If you feel you can't borrow a cup of sugar from your neighbor are you sure the problem isn't you?"“Those in need,” historian Walter Trattner writes, “. . . looked first to family, kin, and neighbors for aid, including the landlord, who sometimes deferred the rent; the local butcher or grocer, who frequently carried them for a while by allowing bills to go unpaid; and the local saloonkeeper, who often came to their aid by providing loans and outright gifts, including free meals and, on occasion, temporary jobs. Next, the needy sought assistance from various agencies in the community–those of their own devising, such as churches or religious groups, social and fraternal associations, mutual aid societies, local ethnic groups, and trade unions.”
So, Trattner presumes that we all are still geographicaly if not emotionaly still close to family, or kin (isn't that the same?) or neighbors, we aren't. I challenge the majority of you to ask your neigbors for a cup of sugar let alone a helping hand. Defered rent? hardly likely in this day and age. Ask for your local (regional chain) grocer to extend you some credit and see exactly how far that might get you. Find me a "saloon keeper" that will extend you a looan that is not usurous.

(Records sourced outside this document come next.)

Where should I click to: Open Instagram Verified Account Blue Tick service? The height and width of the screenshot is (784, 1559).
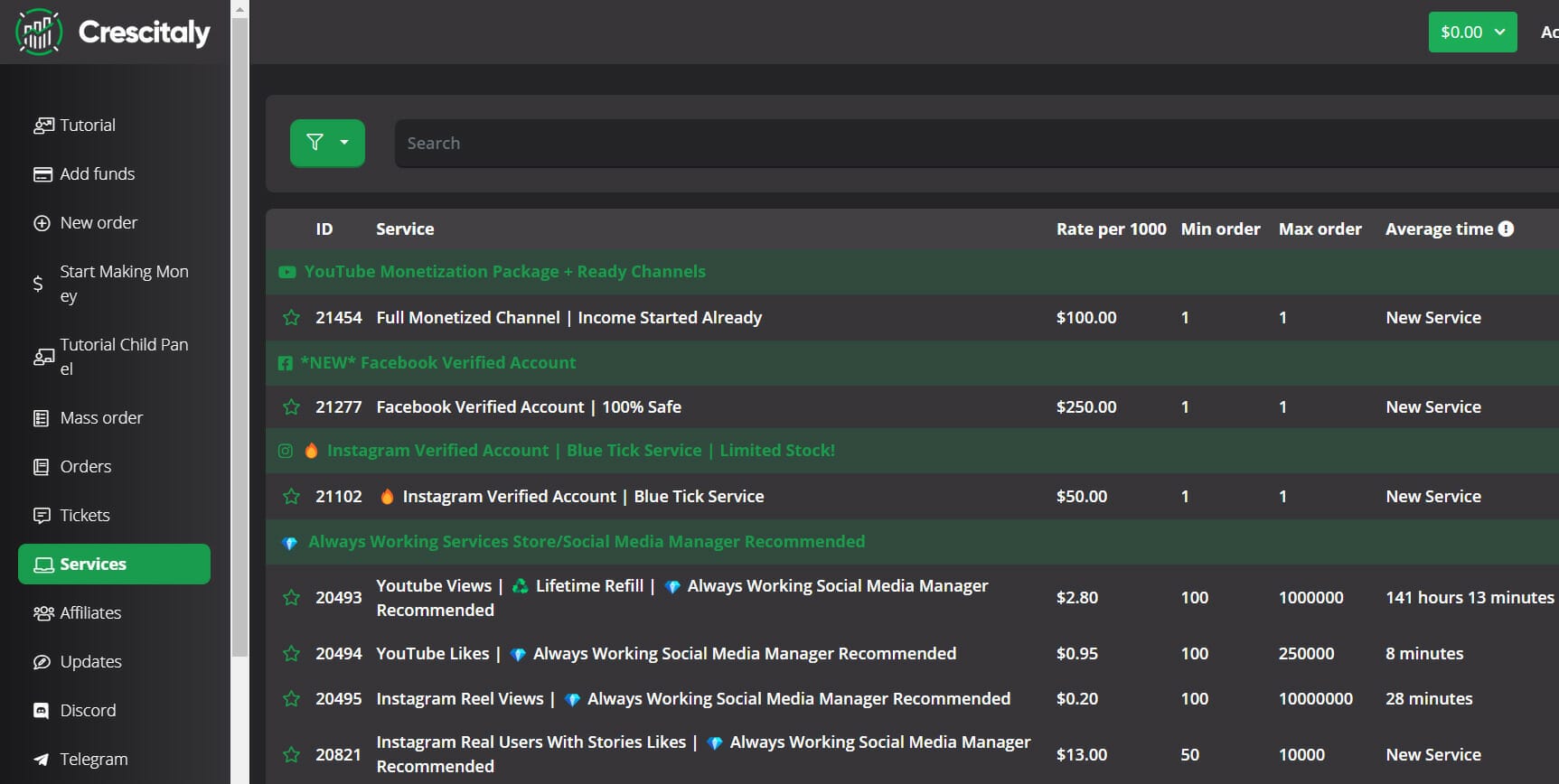coord(583,497)
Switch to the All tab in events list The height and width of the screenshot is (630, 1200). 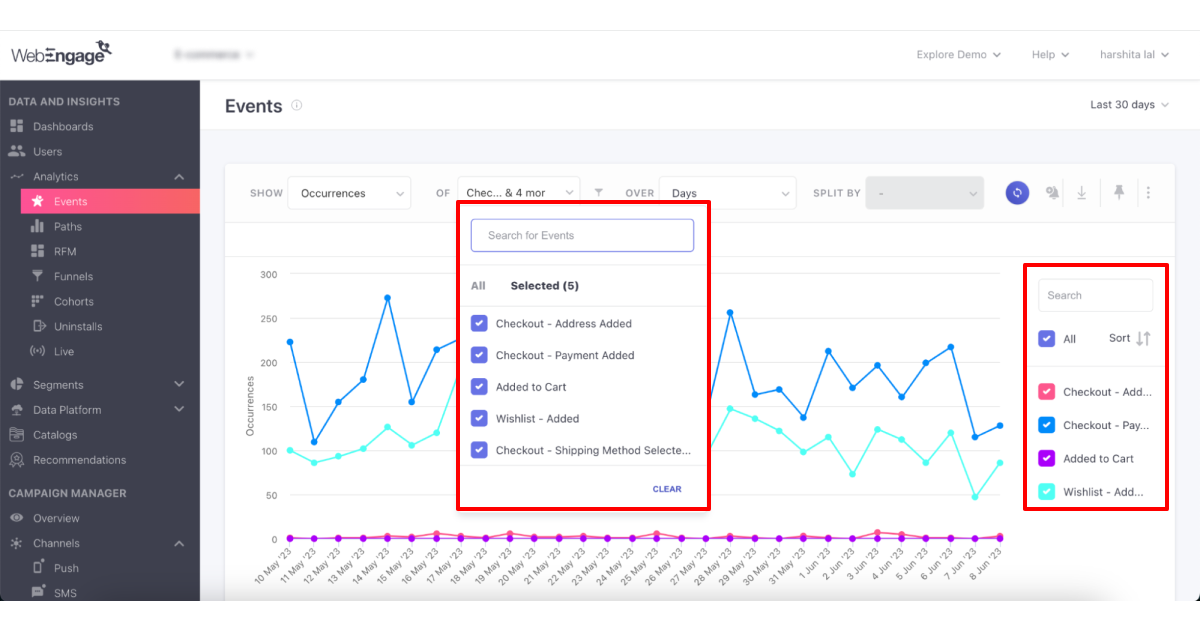coord(478,286)
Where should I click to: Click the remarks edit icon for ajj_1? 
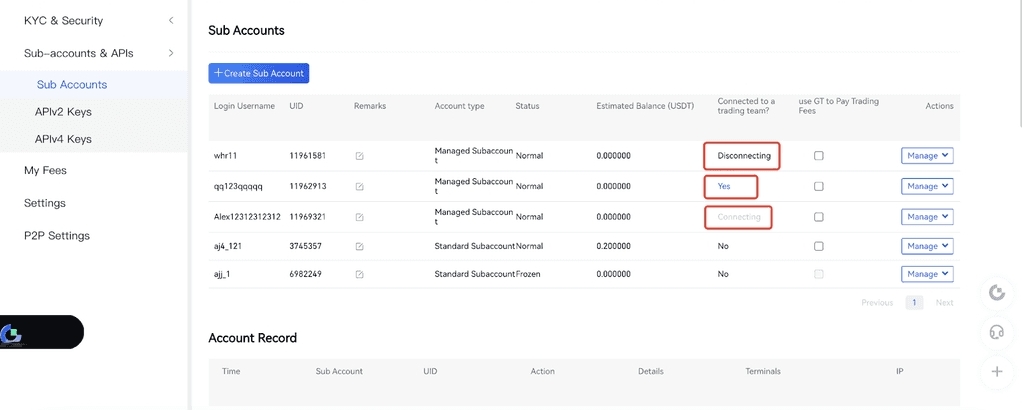click(359, 274)
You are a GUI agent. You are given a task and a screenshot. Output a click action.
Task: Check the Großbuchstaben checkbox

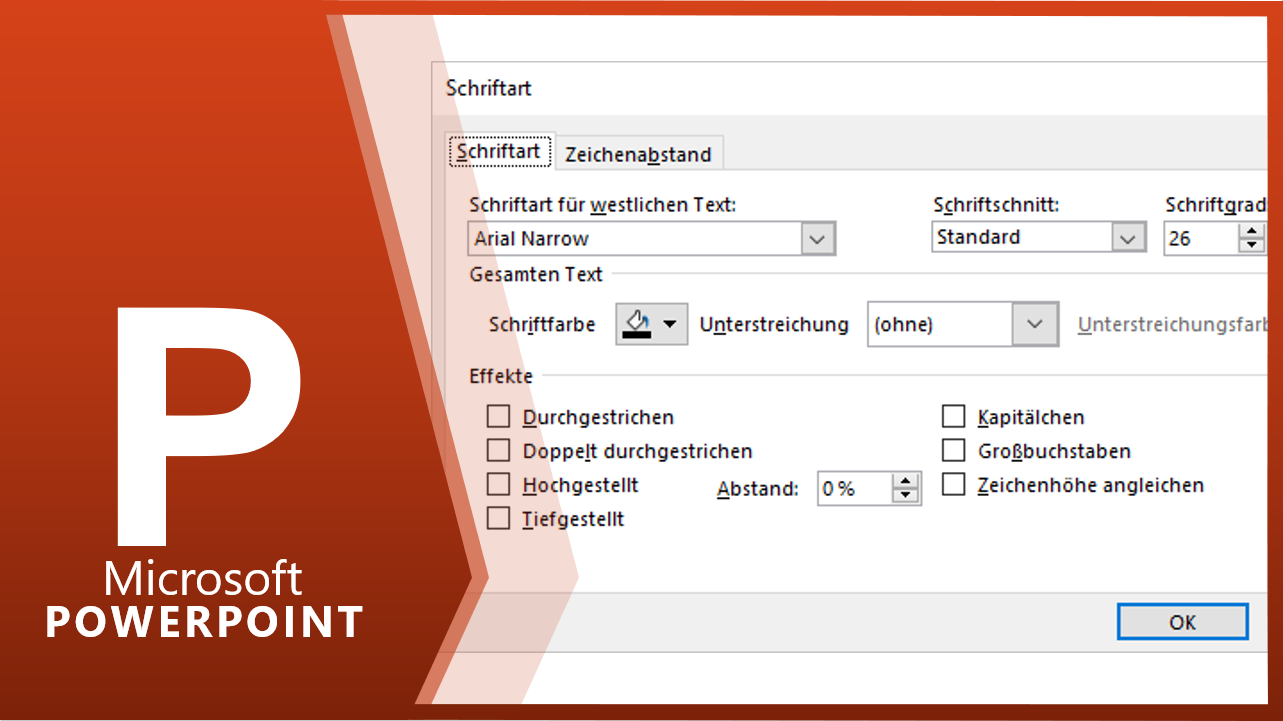click(954, 450)
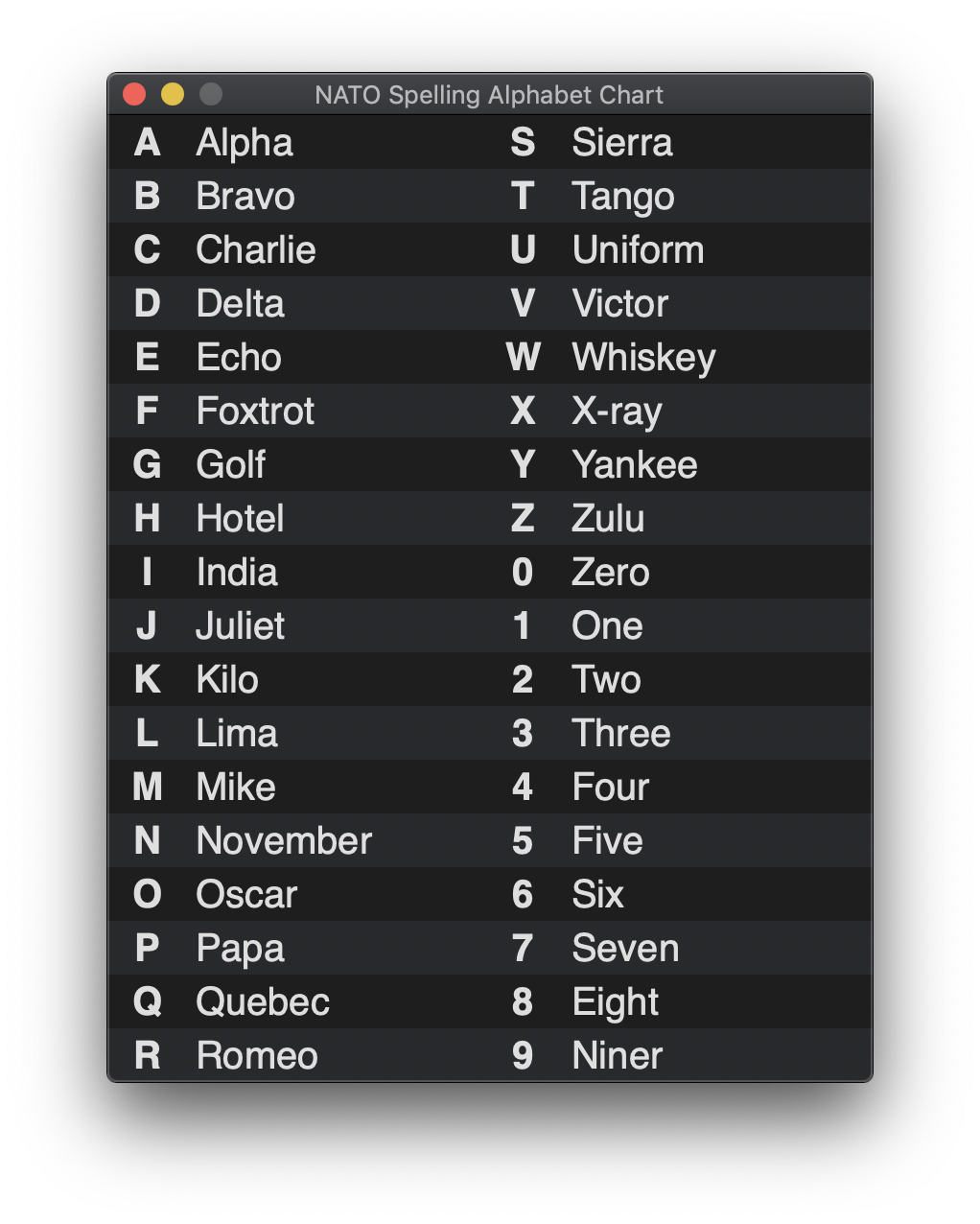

Here is a small hint for our conservative friends who pine for the good old days - we are not an agrarian society of 100 million any more. We number three times that and we live in cities, we don't much grow our own food anymore, our banks are multinationals, our stores are national and faceless corporations play a large part in what we do, what we owe and where we go. Those idilic times were not actually so idilic, we had far shorter life expectances and most of us lived brutish, diseased, accident prone little lives.
Sometimes I marvel at how many conservatives dream of the wonderland of a past that never was.
lots of great neighbors in my neck of the woods, we help each other out almost daily.
The word you are trying to spell is Idyllic.